Researchers at the Hong Kong University of Science and Technology have developed a prototype of a contact lens that continuously monitors changes in intraocular pressure, the pressure within the eyeball.
The prototype is based on the fact that the shape of the eyeball varies in response to changes in intraocular pressure. As this happens, the contact lens undergoes commensurate change in shape. A thin capacitor embedded within the contact lens correlates changes in shape to variations in intraocular pressure.
The continuous monitoring provided by the contact lens could come in handy for people suffering from glaucoma. This lens can monitor changes in intraocular pressure throughout the day, and can responsively release drugs to alleviate the glaucoma. A similar lens, called Sensimed Triggerfish, has received regulatory approval in the United States and Japan.
Thanks to the ubiquity of electronic devices, we are currently living in a world constantly bathed in electromagnetic radiation. Although a clear consensus is absent, studies have pointed out that exposure to electromagnetic radiation could possibly induce some effects in human tissue.
Engineers in South Korea have applied a layer of graphene to contact lens to help shield the eyes from electromagnetic radiation. The thin graphene layer also reduces dehydration.
Developments in microelectronics and chemistry have contributed to the surge in projects and prototypes involving smart contact lenses. For example, there are already lenses that function as in-eye sunglasses, darkening and lightening in response to changes in light intensity.

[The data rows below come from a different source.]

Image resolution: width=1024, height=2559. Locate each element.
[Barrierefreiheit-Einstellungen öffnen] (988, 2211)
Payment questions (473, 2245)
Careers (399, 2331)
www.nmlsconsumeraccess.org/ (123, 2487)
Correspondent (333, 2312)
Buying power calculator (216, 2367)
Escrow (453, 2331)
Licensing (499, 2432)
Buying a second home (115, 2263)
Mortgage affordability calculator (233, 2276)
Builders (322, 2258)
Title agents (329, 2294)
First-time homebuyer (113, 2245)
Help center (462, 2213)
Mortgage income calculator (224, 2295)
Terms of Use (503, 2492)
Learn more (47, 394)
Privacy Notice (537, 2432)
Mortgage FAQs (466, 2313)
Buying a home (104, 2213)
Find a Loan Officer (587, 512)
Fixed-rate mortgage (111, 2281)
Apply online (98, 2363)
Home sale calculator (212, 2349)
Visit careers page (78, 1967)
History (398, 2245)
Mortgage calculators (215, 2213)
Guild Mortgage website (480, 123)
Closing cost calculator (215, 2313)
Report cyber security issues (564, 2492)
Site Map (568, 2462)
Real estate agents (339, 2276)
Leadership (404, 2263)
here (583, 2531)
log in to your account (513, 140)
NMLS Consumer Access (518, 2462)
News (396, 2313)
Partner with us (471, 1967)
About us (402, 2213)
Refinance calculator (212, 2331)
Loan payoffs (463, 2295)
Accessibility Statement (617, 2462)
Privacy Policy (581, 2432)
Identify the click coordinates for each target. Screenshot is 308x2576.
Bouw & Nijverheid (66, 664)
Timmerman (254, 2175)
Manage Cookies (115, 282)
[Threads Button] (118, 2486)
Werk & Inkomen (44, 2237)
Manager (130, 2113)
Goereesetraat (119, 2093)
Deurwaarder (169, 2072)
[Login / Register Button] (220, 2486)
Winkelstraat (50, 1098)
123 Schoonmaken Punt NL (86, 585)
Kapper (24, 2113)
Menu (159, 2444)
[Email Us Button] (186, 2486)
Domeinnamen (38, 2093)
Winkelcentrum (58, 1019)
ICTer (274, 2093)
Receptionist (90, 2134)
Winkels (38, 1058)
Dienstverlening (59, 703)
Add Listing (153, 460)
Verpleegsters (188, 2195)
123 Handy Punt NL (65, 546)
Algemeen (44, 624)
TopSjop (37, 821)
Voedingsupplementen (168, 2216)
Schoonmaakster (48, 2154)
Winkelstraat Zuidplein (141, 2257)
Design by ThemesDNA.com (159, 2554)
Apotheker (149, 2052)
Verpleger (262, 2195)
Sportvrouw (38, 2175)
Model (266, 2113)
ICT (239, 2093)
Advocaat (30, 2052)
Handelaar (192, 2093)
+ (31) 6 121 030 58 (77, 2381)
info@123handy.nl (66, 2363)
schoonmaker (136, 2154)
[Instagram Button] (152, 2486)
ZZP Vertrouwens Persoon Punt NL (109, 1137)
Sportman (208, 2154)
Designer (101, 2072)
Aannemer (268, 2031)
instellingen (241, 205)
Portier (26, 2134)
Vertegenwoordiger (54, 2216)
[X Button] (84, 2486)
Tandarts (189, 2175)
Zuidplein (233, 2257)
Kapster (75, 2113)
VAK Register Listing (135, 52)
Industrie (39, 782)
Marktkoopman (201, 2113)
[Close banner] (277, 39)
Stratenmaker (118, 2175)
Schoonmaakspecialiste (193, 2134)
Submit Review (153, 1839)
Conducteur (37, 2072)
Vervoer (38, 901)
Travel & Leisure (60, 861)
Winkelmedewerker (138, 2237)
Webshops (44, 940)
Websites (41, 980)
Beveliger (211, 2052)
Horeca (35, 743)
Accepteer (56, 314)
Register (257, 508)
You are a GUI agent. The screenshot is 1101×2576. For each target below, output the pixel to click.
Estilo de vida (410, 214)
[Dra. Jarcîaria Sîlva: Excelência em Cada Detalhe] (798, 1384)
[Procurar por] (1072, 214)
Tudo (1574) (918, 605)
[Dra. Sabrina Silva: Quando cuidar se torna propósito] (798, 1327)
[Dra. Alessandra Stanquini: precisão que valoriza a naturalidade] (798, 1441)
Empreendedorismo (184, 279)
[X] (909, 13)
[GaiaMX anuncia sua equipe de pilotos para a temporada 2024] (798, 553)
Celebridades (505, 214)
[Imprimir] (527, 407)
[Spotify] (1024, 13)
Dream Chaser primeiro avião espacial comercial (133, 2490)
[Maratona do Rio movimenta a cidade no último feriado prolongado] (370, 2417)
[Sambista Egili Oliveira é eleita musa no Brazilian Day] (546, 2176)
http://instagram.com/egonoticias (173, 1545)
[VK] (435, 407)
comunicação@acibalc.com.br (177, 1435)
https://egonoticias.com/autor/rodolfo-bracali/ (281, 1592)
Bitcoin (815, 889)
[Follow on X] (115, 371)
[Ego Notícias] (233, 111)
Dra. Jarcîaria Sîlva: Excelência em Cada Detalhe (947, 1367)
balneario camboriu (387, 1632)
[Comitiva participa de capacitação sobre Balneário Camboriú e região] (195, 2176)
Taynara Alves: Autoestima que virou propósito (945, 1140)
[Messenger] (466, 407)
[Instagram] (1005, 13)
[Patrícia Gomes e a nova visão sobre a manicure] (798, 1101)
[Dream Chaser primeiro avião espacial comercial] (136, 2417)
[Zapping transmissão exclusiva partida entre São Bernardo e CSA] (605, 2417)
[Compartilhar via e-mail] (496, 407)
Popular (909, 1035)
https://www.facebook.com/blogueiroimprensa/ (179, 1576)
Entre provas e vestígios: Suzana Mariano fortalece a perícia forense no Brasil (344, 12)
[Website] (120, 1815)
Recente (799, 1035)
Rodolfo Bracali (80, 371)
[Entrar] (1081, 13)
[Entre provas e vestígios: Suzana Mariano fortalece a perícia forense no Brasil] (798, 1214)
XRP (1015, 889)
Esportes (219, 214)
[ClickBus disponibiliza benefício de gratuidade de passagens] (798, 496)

California-based tech start-up Mojo Vision is working on contact lenses with an inbuilt LCD display, which opens up enormous possibilities. Similar to a head-up display projected on a car’s windshield, the contact lens can provide a wide range of information, from phone notifications, map directions and more.
It’s not too far-fetched to imagine that we will soon be able to use contact lenses to zoom in on distant objects.
As a chemical engineering doctoral student, I have been involved with projects focused on developing very thin nano-sized polymer films on contact lenses. These films enhance comfort and attach tiny sensors to the surface to prevent unwanted substances from sticking.
Challenges remain in scaling up the mass production of such products and keeping the price accessible. Critics have also pointed out that it is easier to correct vision deficiencies with advancements in laser technology.
The global contact lens market is predicted to expand, and we can expect to see a plethora of ground-breaking products being released. And as technology continues to develop contact lenses, smart contact lenses may one day replace smart phones and screens.